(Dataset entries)
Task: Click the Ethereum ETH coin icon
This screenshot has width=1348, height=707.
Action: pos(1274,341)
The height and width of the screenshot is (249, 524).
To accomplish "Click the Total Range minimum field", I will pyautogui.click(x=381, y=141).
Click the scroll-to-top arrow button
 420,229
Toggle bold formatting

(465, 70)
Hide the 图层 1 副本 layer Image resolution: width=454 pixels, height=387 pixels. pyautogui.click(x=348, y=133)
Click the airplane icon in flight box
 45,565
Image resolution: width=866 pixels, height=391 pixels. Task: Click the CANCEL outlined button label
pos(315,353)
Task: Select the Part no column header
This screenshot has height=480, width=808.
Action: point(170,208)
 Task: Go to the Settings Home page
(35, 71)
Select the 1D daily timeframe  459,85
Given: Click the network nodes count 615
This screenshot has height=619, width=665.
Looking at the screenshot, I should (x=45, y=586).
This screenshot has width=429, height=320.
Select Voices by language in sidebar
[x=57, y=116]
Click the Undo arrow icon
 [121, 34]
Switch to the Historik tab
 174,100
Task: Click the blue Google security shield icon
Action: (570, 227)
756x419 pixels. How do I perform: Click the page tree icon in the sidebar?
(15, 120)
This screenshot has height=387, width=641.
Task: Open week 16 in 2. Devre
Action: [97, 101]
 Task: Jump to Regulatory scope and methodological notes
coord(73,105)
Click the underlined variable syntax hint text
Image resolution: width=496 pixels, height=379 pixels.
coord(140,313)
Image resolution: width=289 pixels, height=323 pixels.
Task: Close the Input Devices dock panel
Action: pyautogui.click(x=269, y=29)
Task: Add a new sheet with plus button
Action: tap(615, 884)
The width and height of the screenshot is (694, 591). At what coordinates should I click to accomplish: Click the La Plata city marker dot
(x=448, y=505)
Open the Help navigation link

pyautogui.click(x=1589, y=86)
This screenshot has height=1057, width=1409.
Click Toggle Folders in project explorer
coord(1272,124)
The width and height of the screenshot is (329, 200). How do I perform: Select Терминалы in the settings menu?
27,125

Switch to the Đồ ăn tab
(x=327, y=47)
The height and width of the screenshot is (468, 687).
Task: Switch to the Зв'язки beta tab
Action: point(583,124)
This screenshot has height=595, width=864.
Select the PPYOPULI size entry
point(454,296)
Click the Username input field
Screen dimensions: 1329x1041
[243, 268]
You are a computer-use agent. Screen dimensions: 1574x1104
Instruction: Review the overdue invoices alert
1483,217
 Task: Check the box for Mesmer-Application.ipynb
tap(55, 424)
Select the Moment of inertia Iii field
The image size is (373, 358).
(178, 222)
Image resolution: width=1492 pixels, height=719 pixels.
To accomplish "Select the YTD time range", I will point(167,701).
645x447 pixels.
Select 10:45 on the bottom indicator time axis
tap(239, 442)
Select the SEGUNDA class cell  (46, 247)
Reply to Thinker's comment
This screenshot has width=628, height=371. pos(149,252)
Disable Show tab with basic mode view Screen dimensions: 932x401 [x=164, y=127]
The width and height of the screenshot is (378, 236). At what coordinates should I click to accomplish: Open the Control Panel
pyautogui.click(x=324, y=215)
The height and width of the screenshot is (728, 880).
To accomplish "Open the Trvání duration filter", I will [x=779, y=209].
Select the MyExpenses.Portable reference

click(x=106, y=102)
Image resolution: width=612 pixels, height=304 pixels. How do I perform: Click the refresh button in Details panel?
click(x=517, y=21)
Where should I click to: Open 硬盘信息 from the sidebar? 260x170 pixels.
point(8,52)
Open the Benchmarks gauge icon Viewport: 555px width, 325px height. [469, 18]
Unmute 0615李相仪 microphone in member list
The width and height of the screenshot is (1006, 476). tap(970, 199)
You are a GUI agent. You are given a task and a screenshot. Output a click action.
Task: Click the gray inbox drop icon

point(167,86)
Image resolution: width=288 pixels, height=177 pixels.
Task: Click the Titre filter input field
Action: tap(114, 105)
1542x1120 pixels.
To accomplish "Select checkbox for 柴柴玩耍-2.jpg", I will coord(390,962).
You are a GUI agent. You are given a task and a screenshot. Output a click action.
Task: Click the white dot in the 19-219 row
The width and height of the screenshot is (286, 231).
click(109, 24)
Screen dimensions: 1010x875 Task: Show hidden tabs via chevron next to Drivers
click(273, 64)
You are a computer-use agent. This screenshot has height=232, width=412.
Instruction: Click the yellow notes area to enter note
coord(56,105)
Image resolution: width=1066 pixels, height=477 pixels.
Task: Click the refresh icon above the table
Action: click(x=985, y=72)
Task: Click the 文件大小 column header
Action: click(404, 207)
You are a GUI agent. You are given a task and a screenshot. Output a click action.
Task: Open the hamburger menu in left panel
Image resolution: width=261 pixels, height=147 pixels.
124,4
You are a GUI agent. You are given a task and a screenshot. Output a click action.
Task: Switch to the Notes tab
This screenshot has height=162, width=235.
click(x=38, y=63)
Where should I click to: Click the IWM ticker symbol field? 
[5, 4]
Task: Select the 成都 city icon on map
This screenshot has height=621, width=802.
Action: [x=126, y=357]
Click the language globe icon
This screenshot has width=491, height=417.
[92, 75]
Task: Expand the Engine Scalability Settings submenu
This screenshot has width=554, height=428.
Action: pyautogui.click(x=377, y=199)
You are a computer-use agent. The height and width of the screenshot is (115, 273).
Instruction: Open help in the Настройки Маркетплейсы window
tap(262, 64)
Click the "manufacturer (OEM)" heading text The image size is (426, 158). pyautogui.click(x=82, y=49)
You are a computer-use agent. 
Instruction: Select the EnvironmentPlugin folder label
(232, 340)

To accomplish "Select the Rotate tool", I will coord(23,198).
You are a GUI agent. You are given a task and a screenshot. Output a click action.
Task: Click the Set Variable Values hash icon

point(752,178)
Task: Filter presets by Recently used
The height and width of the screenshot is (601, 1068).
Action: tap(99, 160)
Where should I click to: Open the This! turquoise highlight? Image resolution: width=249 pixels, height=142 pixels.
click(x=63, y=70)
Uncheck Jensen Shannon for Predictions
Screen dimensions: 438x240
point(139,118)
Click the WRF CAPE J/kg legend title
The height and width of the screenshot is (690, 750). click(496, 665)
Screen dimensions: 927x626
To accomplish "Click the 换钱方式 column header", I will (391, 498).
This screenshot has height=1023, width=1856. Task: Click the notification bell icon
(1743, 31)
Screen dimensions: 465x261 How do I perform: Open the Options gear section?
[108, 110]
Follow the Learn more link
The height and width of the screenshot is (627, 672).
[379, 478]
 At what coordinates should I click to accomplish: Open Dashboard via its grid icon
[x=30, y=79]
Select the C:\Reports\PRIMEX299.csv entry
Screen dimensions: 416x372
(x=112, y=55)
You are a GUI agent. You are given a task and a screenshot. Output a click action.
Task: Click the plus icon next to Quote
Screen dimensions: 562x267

#### [Work item]
Recopy all the entries faithfully, leaving none out.

#### [Response]
Task: Click the Ethereum ETH coin icon
This screenshot has width=1348, height=707.
Action: pos(1274,341)
The height and width of the screenshot is (249, 524).
To accomplish "Click the Total Range minimum field", I will pyautogui.click(x=381, y=141).
Click the scroll-to-top arrow button
 420,229
Toggle bold formatting

(465, 70)
Hide the 图层 1 副本 layer Image resolution: width=454 pixels, height=387 pixels. pyautogui.click(x=348, y=133)
Click the airplane icon in flight box
 45,565
Image resolution: width=866 pixels, height=391 pixels. Task: Click the CANCEL outlined button label
pos(315,353)
Task: Select the Part no column header
This screenshot has height=480, width=808.
Action: point(170,208)
 Task: Go to the Settings Home page
(35, 71)
Select the 1D daily timeframe  459,85
Given: Click the network nodes count 615
This screenshot has height=619, width=665.
Looking at the screenshot, I should (x=45, y=586).
This screenshot has width=429, height=320.
Select Voices by language in sidebar
[x=57, y=116]
Click the Undo arrow icon
 [121, 34]
Switch to the Historik tab
 174,100
Task: Click the blue Google security shield icon
Action: (570, 227)
756x419 pixels. How do I perform: Click the page tree icon in the sidebar?
(15, 120)
This screenshot has height=387, width=641.
Task: Open week 16 in 2. Devre
Action: [97, 101]
 Task: Jump to Regulatory scope and methodological notes
coord(73,105)
Click the underlined variable syntax hint text
Image resolution: width=496 pixels, height=379 pixels.
coord(140,313)
Image resolution: width=289 pixels, height=323 pixels.
Task: Close the Input Devices dock panel
Action: pyautogui.click(x=269, y=29)
Task: Add a new sheet with plus button
Action: tap(615, 884)
The width and height of the screenshot is (694, 591). At what coordinates should I click to accomplish: Click the La Plata city marker dot
(x=448, y=505)
Open the Help navigation link

pyautogui.click(x=1589, y=86)
This screenshot has height=1057, width=1409.
Click Toggle Folders in project explorer
coord(1272,124)
The width and height of the screenshot is (329, 200). How do I perform: Select Терминалы in the settings menu?
27,125

Switch to the Đồ ăn tab
(x=327, y=47)
The height and width of the screenshot is (468, 687).
Task: Switch to the Зв'язки beta tab
Action: point(583,124)
This screenshot has height=595, width=864.
Select the PPYOPULI size entry
point(454,296)
Click the Username input field
Screen dimensions: 1329x1041
[243, 268]
You are a computer-use agent. Screen dimensions: 1574x1104
Instruction: Review the overdue invoices alert
1483,217
 Task: Check the box for Mesmer-Application.ipynb
tap(55, 424)
Select the Moment of inertia Iii field
The image size is (373, 358).
(178, 222)
Image resolution: width=1492 pixels, height=719 pixels.
To accomplish "Select the YTD time range", I will point(167,701).
645x447 pixels.
Select 10:45 on the bottom indicator time axis
tap(239, 442)
Select the SEGUNDA class cell  (46, 247)
Reply to Thinker's comment
This screenshot has width=628, height=371. pos(149,252)
Disable Show tab with basic mode view Screen dimensions: 932x401 [x=164, y=127]
The width and height of the screenshot is (378, 236). At what coordinates should I click to accomplish: Open the Control Panel
pyautogui.click(x=324, y=215)
The height and width of the screenshot is (728, 880).
To accomplish "Open the Trvání duration filter", I will [x=779, y=209].
Select the MyExpenses.Portable reference

click(x=106, y=102)
Image resolution: width=612 pixels, height=304 pixels. How do I perform: Click the refresh button in Details panel?
click(x=517, y=21)
Where should I click to: Open 硬盘信息 from the sidebar? 260x170 pixels.
point(8,52)
Open the Benchmarks gauge icon Viewport: 555px width, 325px height. [469, 18]
Unmute 0615李相仪 microphone in member list
The width and height of the screenshot is (1006, 476). tap(970, 199)
You are a GUI agent. You are given a task and a screenshot. Output a click action.
Task: Click the gray inbox drop icon

point(167,86)
Image resolution: width=288 pixels, height=177 pixels.
Task: Click the Titre filter input field
Action: tap(114, 105)
1542x1120 pixels.
To accomplish "Select checkbox for 柴柴玩耍-2.jpg", I will coord(390,962).
You are a GUI agent. You are given a task and a screenshot. Output a click action.
Task: Click the white dot in the 19-219 row
The width and height of the screenshot is (286, 231).
click(109, 24)
Screen dimensions: 1010x875 Task: Show hidden tabs via chevron next to Drivers
click(273, 64)
You are a computer-use agent. This screenshot has height=232, width=412.
Instruction: Click the yellow notes area to enter note
coord(56,105)
Image resolution: width=1066 pixels, height=477 pixels.
Task: Click the refresh icon above the table
Action: click(x=985, y=72)
Task: Click the 文件大小 column header
Action: click(404, 207)
You are a GUI agent. You are given a task and a screenshot. Output a click action.
Task: Open the hamburger menu in left panel
Image resolution: width=261 pixels, height=147 pixels.
124,4
You are a GUI agent. You are given a task and a screenshot. Output a click action.
Task: Switch to the Notes tab
This screenshot has height=162, width=235.
click(x=38, y=63)
Where should I click to: Click the IWM ticker symbol field? 
[5, 4]
Task: Select the 成都 city icon on map
This screenshot has height=621, width=802.
Action: [x=126, y=357]
Click the language globe icon
This screenshot has width=491, height=417.
[92, 75]
Task: Expand the Engine Scalability Settings submenu
This screenshot has width=554, height=428.
Action: pyautogui.click(x=377, y=199)
You are a computer-use agent. The height and width of the screenshot is (115, 273).
Instruction: Open help in the Настройки Маркетплейсы window
tap(262, 64)
Click the "manufacturer (OEM)" heading text The image size is (426, 158). pyautogui.click(x=82, y=49)
You are a computer-use agent. 
Instruction: Select the EnvironmentPlugin folder label
(232, 340)

To accomplish "Select the Rotate tool", I will coord(23,198).
You are a GUI agent. You are given a task and a screenshot. Output a click action.
Task: Click the Set Variable Values hash icon

point(752,178)
Task: Filter presets by Recently used
The height and width of the screenshot is (601, 1068).
Action: tap(99, 160)
Where should I click to: Open the This! turquoise highlight? Image resolution: width=249 pixels, height=142 pixels.
click(x=63, y=70)
Uncheck Jensen Shannon for Predictions
Screen dimensions: 438x240
point(139,118)
Click the WRF CAPE J/kg legend title
The height and width of the screenshot is (690, 750). click(496, 665)
Screen dimensions: 927x626
To accomplish "Click the 换钱方式 column header", I will (391, 498).
This screenshot has height=1023, width=1856. Task: Click the notification bell icon
(1743, 31)
Screen dimensions: 465x261 How do I perform: Open the Options gear section?
[108, 110]
Follow the Learn more link
The height and width of the screenshot is (627, 672).
[379, 478]
 At what coordinates should I click to accomplish: Open Dashboard via its grid icon
[x=30, y=79]
Select the C:\Reports\PRIMEX299.csv entry
Screen dimensions: 416x372
(x=112, y=55)
You are a GUI agent. You are given a task and a screenshot. Output a click action.
Task: Click the plus icon next to Quote
Screen dimensions: 562x267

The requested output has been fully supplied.